Arising from a series of talks at the ICA in London, this collection gives plenty of sacred cows a good beating. Imagine, then, my reaction at seeing this entry in the index: ‘Shakespeare, studied in the Caribbean.’ With trembling fingers I looked it up, but – panic over, the verb was a passive, not an active.

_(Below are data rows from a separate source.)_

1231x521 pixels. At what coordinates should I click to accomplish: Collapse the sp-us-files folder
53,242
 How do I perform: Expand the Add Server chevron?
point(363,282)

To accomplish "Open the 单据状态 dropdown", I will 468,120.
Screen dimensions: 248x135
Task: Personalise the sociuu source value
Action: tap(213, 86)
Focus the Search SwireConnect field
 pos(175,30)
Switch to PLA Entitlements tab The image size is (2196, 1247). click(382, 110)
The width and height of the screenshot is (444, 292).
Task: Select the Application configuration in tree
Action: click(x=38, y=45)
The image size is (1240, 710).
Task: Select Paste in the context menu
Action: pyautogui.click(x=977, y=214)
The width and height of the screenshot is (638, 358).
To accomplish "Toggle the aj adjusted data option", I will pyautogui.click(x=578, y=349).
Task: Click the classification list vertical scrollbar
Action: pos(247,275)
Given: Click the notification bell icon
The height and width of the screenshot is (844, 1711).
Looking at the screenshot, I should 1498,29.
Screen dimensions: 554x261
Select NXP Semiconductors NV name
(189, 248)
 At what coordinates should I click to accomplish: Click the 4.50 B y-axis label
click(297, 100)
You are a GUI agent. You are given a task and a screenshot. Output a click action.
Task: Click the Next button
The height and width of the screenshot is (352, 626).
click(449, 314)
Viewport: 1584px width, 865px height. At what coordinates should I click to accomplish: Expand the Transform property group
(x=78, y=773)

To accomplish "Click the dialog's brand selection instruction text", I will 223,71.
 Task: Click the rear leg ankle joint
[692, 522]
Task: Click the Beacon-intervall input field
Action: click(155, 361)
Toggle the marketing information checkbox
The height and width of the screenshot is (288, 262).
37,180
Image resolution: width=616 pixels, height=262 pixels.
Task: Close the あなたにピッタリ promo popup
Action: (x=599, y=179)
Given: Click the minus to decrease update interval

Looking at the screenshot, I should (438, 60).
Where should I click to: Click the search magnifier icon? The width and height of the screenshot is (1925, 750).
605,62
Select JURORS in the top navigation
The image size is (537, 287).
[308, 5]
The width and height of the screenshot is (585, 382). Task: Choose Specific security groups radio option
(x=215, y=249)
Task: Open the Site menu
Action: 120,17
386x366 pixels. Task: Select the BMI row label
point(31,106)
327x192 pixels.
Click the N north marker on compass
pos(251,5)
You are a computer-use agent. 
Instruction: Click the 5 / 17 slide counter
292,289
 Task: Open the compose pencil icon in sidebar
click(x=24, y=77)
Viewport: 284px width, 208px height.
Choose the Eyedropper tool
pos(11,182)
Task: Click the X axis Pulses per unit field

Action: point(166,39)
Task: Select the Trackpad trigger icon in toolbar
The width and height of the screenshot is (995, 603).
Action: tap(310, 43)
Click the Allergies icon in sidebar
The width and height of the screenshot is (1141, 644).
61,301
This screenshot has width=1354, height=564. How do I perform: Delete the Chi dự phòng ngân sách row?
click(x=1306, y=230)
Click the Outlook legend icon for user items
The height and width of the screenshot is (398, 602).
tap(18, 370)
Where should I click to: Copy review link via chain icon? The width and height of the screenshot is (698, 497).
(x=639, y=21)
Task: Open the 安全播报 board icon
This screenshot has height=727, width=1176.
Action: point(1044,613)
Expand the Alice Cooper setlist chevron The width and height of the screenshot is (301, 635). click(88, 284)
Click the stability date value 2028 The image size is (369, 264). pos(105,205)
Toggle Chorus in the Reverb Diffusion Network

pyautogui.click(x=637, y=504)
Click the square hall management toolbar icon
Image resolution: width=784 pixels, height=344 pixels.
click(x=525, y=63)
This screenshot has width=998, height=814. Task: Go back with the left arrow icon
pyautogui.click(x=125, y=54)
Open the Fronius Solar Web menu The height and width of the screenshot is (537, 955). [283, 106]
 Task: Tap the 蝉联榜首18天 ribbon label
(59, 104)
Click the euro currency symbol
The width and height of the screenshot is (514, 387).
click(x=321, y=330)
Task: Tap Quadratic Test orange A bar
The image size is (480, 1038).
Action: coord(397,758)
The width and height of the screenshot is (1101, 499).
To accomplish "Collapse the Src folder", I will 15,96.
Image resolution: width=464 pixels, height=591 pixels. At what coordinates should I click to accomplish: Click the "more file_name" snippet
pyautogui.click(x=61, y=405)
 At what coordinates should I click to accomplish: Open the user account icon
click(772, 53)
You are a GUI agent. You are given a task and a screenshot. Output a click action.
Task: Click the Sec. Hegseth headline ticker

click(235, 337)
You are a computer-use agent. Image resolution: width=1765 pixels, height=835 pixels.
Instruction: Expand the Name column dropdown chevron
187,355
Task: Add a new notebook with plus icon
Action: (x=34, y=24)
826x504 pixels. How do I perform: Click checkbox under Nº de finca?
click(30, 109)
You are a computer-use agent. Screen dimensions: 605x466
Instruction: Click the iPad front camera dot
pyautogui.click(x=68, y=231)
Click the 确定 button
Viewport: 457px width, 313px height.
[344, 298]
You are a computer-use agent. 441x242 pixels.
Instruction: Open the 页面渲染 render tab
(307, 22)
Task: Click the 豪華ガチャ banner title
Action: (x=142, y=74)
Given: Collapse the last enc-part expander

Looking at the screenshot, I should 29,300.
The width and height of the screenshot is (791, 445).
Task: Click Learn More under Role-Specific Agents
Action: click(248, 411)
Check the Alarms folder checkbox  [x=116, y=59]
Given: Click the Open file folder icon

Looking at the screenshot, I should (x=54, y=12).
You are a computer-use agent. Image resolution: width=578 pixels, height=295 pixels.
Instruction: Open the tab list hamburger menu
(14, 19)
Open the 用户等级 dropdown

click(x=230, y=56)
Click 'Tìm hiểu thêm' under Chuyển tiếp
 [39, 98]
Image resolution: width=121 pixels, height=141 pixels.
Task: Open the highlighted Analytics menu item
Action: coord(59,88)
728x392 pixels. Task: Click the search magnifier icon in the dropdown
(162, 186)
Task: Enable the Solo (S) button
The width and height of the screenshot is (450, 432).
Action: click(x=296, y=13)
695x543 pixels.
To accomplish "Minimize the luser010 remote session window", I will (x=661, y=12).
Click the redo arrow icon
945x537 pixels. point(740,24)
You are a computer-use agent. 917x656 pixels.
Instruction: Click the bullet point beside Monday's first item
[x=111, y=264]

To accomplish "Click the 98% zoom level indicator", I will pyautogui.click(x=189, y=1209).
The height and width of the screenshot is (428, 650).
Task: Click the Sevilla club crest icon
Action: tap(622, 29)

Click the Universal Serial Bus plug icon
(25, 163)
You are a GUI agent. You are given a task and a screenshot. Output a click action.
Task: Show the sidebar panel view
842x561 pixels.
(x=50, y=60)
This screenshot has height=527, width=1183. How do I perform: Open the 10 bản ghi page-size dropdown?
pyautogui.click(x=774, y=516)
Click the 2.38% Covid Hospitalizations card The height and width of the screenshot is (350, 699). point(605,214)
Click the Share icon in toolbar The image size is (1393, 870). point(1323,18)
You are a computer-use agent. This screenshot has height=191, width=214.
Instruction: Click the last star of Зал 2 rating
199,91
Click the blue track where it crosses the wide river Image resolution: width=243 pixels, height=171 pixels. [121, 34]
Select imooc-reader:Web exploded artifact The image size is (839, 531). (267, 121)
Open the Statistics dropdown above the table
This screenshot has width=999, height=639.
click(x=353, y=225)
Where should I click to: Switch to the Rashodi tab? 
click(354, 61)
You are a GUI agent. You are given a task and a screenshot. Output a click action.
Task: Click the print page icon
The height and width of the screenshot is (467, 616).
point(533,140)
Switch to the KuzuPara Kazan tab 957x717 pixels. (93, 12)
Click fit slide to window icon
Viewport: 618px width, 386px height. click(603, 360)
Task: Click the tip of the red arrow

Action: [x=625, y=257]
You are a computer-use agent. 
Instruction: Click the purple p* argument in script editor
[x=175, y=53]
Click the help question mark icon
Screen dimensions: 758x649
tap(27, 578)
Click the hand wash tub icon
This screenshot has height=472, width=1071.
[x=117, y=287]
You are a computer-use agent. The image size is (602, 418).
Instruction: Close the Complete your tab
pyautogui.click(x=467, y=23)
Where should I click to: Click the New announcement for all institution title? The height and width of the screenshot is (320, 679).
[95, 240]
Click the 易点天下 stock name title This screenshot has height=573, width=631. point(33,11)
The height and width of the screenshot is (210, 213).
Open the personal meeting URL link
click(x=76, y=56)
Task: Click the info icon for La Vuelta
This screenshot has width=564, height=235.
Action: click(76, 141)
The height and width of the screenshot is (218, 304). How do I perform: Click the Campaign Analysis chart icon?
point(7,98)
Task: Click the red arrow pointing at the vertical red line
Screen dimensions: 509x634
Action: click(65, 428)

Just how ideologically unsound is Cagney & Lacey? What has happened to the women-only scenes in Coronation Street since 1970? Why don’t our women poets pack out football stadia, like the Romanian Marin Sorescu? Is it because they can’t play football? These and many such questions are chewed at length, and the result is a fascinating hotch-potch.

The Manly Art

By Elliott J Gorn

Robson £7.95

On 7th February 1849, at Still Pond heights, Maryland, James ‘Yankee’ Sullivan fought Tom Hyer for a purse of $10,000. It was the most famous in a series of bare-knuckle fights that swept America for over fifty years. A report of the gruelling Lilly–McCoy fight comments: ‘Round 76th – (McCoy’s) eyelids were so swollen and stiff, with extravasated blood, that he was obliged to throw his head back, and expose his neck to the enemy, to enable him to look through the slight crevice left …’ Of course it was hugely popular, and clubs like Harry Hill’s, ‘The’ Allen’s Bal Mabelle and Owney Geogheghan’s Bastille on the Bowery all had their audiences, some of which included ‘criminals, street-walkers, transvestites, and homosexuals.’ Strangely enough, Oscar Wilde was frequently to be found at such events, taking notes on behalf of young Queensberry, no doubt. The pictures are superb, and the details of the great fights, and the great fists, no less entertaining. Charles Dana, editor of the New York Sun, commented on Sullivan that he dined like Gargantua, drank like Gambrinus, had the strength of Samson and the ferocity of Achilles. Funny, I thought I heard Harry Carpenter saying the same thing about Mike Tyson.

The Cinderella Story

By Neil Philip (ed)

Once upon a time there were several narrative units or ‘motifs’ which were assembled into ‘tale types’ or unit patterns and, over the next thousand years, in countries far and wide, these unit patterns took the basic Cinderella story down paths long and wide, and perilously close to the outer edges of feasibility. And now Neil Philip has assembled 24 of them, which show how in some cases Cinders, or Yehhsien, or Askenbasken, or Ashy Pelt, or Dona Labismina, had to endure such humiliations as a father inclining to incest, or a jealous stepmother, or a father who – like Lear – expels her for not expressing sufficient adoration of him. In some stories, too, the sisters snip their feet in order to fit that slipper. Endless variations: the kids will love it, and there’s not one ‘Oh-yes-I-did’ in the book.

Robin Hood

By J C Holt

Thames & Hudson £6.95

Or Robin Hode, or Robert Hood, or Roger of Doncaster and his mates Litull John, Will Scarloke and Maid Matilda. In a fine display of scholarly nosiness, Prof Holt squints through ultra-violet light at an unending series of faded marriage documents and grain tallies, upseating hazy notions such as the idea that Hood fought against the Normans in 1066, and that he was the lover of the prioress of Kirklees. Possibly – I’ll go no further than that – the tale began with the Clim of the Clough, but who is to say that it wasn’t Fulk fitz Warin? He was definitely a yeoman, though, and not a knight or a dispossessed nobleman, and he enjoys the distinction of having an article in the Dictionary of National Biography ‘devoted entirely to arguing that he never existed.’ Whatever will these chaps give us next: eleven variants of why the chicken crossed the road, and an informed guess about the identity of the real Aladdin?